Church leaders have already accommodated their ministries to it. Although not everyone agrees about this being a good thing, we all know churches that change their service times to accommodate the airing of the game. Churches also use Super Bowl Sunday events to create social gatherings, often directed at drawing men specifically to church services. And Super Bowl Sunday is an occasion (alongside Christmas and Easter) regularly used to draw in the “unchurched.” I found one online resource that encourages church planters to “Organize a Super Bowl Celebration Party, with a presentation of the Gospel during half-time.”

Rather than seeing the Super Bowl Sunday parties as the Christian outlet, the team from Mosaic took a risk to place themselves at the center of the action. The importance of the Super Bowl as a platform for one’s message is obvious (to the point that even historically bad Supe Bbowl commercials are memorialized). The Super Bowl happens to be one of the few media outlets where the artistry and message of its commercials still matter. By submitting a quality video that merits selection from thousands of entries, the contest reveals an intriguing avenue for media-savvy and entrepreneurially minded Christians who inventively find ways to place themselves at the center of mainstream culture.

Among entrepreneurial Evangelicals, so-called “secular” media has become a ground of missional activity. As I describe in my book “Hollywood Faith,” a growing number of Christians see involvement in the Hollywood industry as an avenue for the development of their artistic passions that fulfills the gospel-imperative to be “salt” and “light” in the world. Hollywood is not the enemy but an opportunity.

The cash prizes for the winners will be used to fund future faith-based films. With first prize of $1,000,000 (second prize is $600,000, and third $400,000), this little contest may become the most successful “grant” obtained for creating ever more expansive, message-driven media productions.

For Mosaic filmmakers, the Doritos “Crash the Super Bowl” contest is an occasion for the exercise of religious creativity. More generally, their “Vote for Casket” campaign highlights the creative use of media and the new possibilities for ministry readily embraced by certain innovative segments of the Christian church today. Whatever happens this week, congregational involvement in the use of secular media for religious causes has taken yet another leap forward.

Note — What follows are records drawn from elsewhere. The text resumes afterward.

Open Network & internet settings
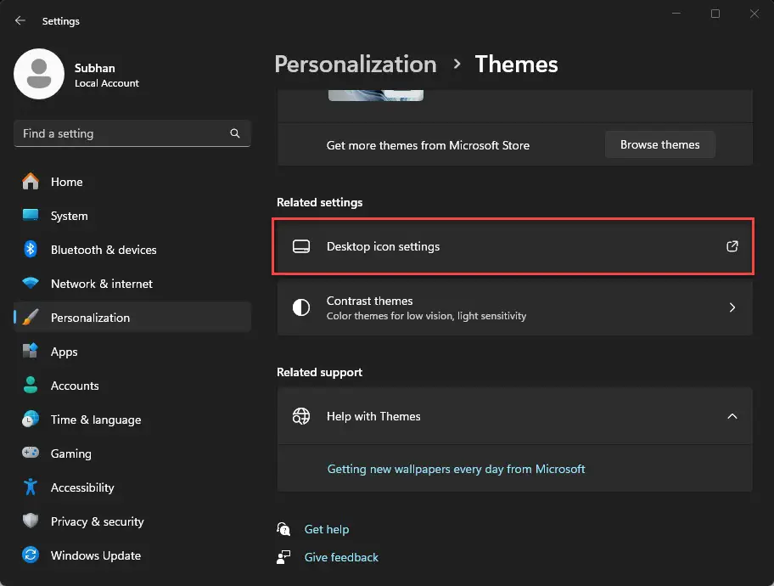 pyautogui.click(x=101, y=284)
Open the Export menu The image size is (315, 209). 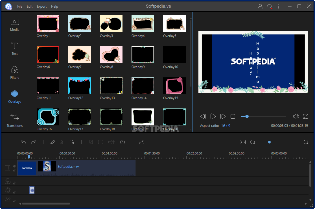point(42,6)
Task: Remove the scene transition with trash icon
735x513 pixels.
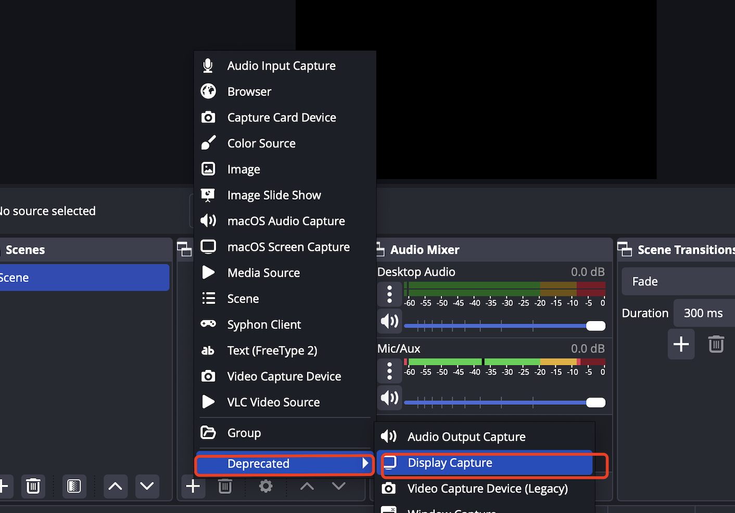Action: coord(716,344)
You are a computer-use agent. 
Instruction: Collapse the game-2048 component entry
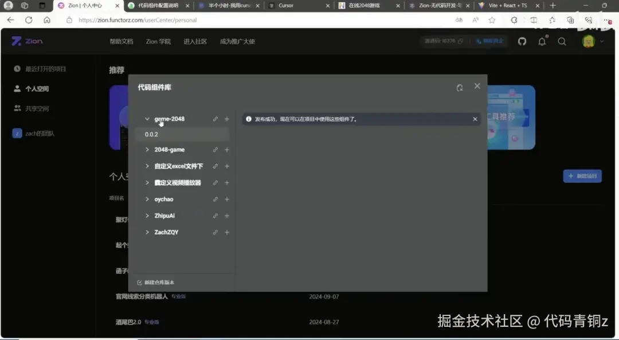pos(147,119)
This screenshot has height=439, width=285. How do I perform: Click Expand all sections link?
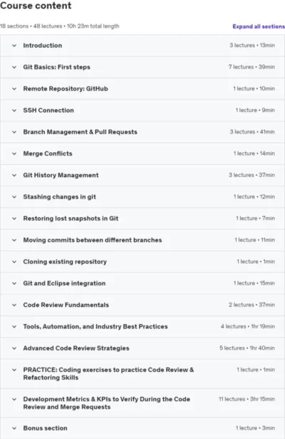[259, 26]
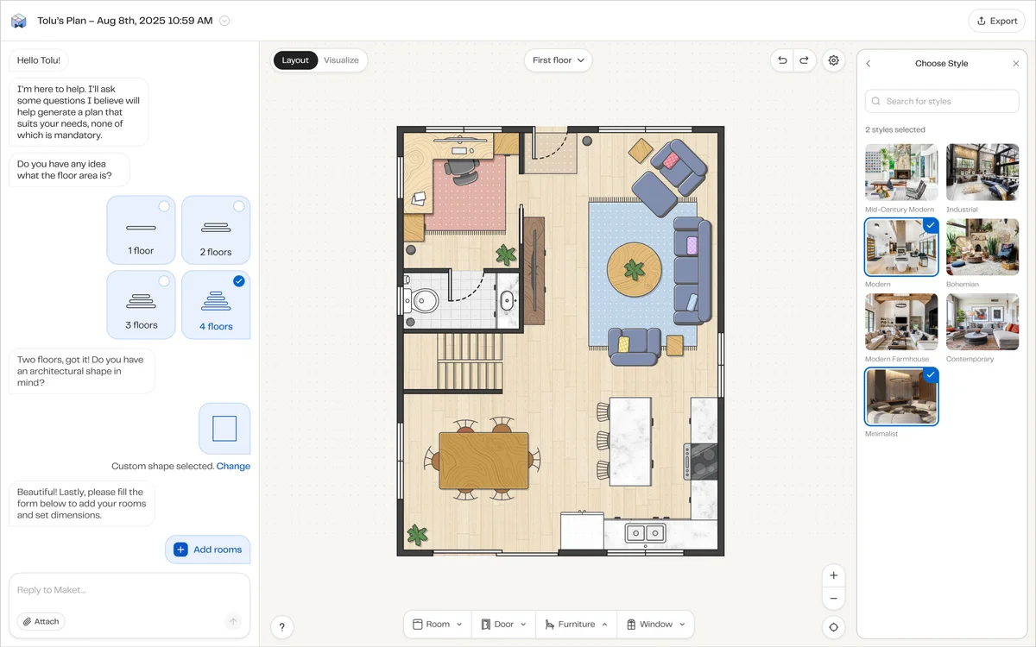Collapse the Choose Style panel with back chevron
The height and width of the screenshot is (647, 1036).
(x=868, y=63)
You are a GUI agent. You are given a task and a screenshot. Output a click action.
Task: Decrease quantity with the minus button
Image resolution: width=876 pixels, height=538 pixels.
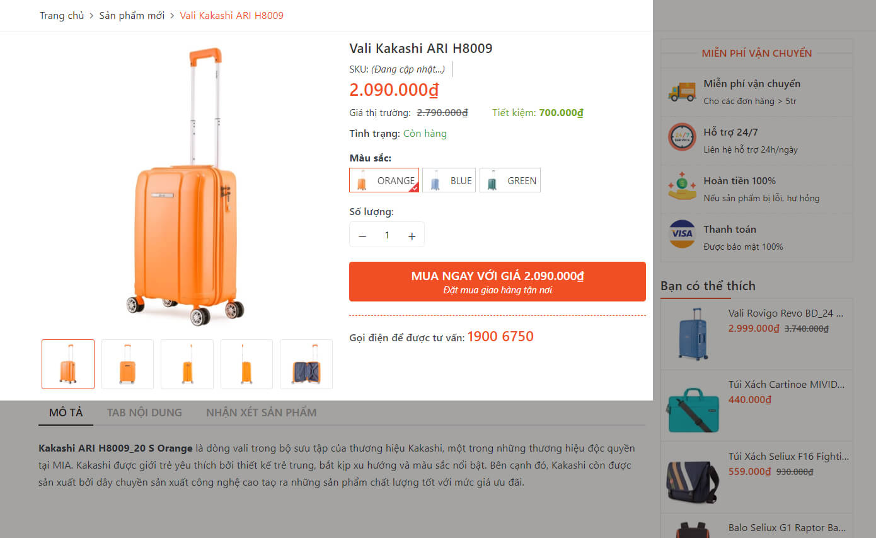coord(362,236)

Watch for Casket this Super Bowl Sunday. The winner will be revealed while you’re hanging out with your church group.

Gerardo Marti is L. Richardson King Assistant Professor of Sociology at Davidson College in Davidson, NC, and is author of "Hollywood Faith: Holiness, Prosperity, and Ambition in a Los Angeles Church" and "A Mosaic of Believers: Diversity and Innovation in a Multiethnic Church."